NEWARK — For many, the best part of Thanksgiving is the leftovers. Due to labor shortages and issues related to the COVID-19 pandemic, this year turkey lovers will be eating a lot of sandwiches and casseroles after the table is cleared.
Industry watchers believe that labor shortages allowed more turkeys this year to age and grow before they could be processed and sent to grocery stores, causing a shortage of smaller turkeys.
Economist and University of Delaware Professor Jim Butkiewicz said there will be enough turkeys on supermarket shelves, but size variety will be lacking.
“I’ve seen reports that production is down a little bit, about 6%. But the issue is the size of the turkeys. I’ve seen reports that more larger turkeys will be available and fewer smaller turkeys,” Mr. Butkiewicz said.
“(Turkey growers) don’t have enough workers and meat processing has been hard hit by the pandemic. When turkeys reach a certain size, you process them, kill them and dress them for sale. But since they don’t have enough workers, they can only do so many turkeys at a certain size and the other ones continue to live and continue to grow and get bigger.”
Mr. Butkiewicz said many meat-packing plants were hit with COVID-19 outbreaks that forced them to close or function with a reduced workforce.
“So, turkeys under 16 pounds, the smaller sizes, probably not going to have as many as people would like,” he said.
Festive cooks preparing meals for a large table, though, should be able to find the right bird they are looking for.
“If you want a larger turkey, over 16 pounds, there should be an ample supply.”
Mr. Butkiewicz said the price of turkey may be bigger, too. Citing recent reports of increased grain prices and a reduction in available truck drivers, the cost to produce a Thanksgiving turkey has increased.

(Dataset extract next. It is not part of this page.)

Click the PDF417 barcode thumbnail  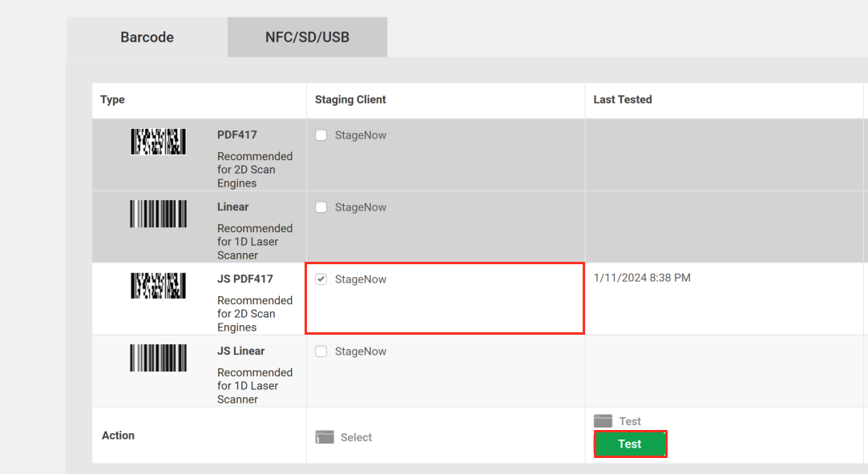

“The growers are facing the same issues as everyone else. There is a higher cost for grain. Trucking prices are up. We’re short about 80,000 truck drivers nationwide due to retirements and people just leaving that profession,” he said.
“It’s more expensive to ship things. Fuel costs are up substantially. And labor costs are up for the workers that you do have. So, it’s a combination of things.”
Turkey isn’t the only thing affected by supply chain woes. Cranberries, tablecloths and dinnerware may be more expensive this year or may not be available, especially anything produced overseas.
Dr. Bintong Chen, University of Delaware professor of business administration and supply chain expert, said the supply chain is not an accurate term, it is more like a web.
“The supply chain disruption is a network effect,” Dr. Chen said. “People tend to focus on the local impact of their supply chain disruption, but it’s only one part of the entire chain.”
Dr. Chen explained that the world was starting to see supply chain issues before the COVID-19 global pandemic struck, but shutdowns and illnesses made the problem worse.
A major example of the problem can be seen at the Port of Los Angeles, California. Container ships are anchored out in the water waiting to gain access to the port, but new ships can’t dock until port officials can offload the containers it already has. Transportation officials attribute the problem to a shortage of truck drivers. The containers aren’t moving because there aren’t trucks to move them.
“We see that in the news, the Los Angeles port can’t remove the containers as quickly as you want. But people tend to ignore the chain reaction effect. Especially towards the upstream of the supply chain,” Dr. Chen said.
As a scientist, the professor won’t make a projection on how long supply chain problems will last, but he said according to his research it won’t be over any time soon.
“Due to the disruption at the Port of Los Angeles, OK. You also wasted the shipping capacity of those ships. And those ships could otherwise be shipping other stuff.”
According to Dr. Chen, consumer behavior isn’t helping either. Panic buying, hoarding and buying the same product from different suppliers is taking up space on the supply chain web.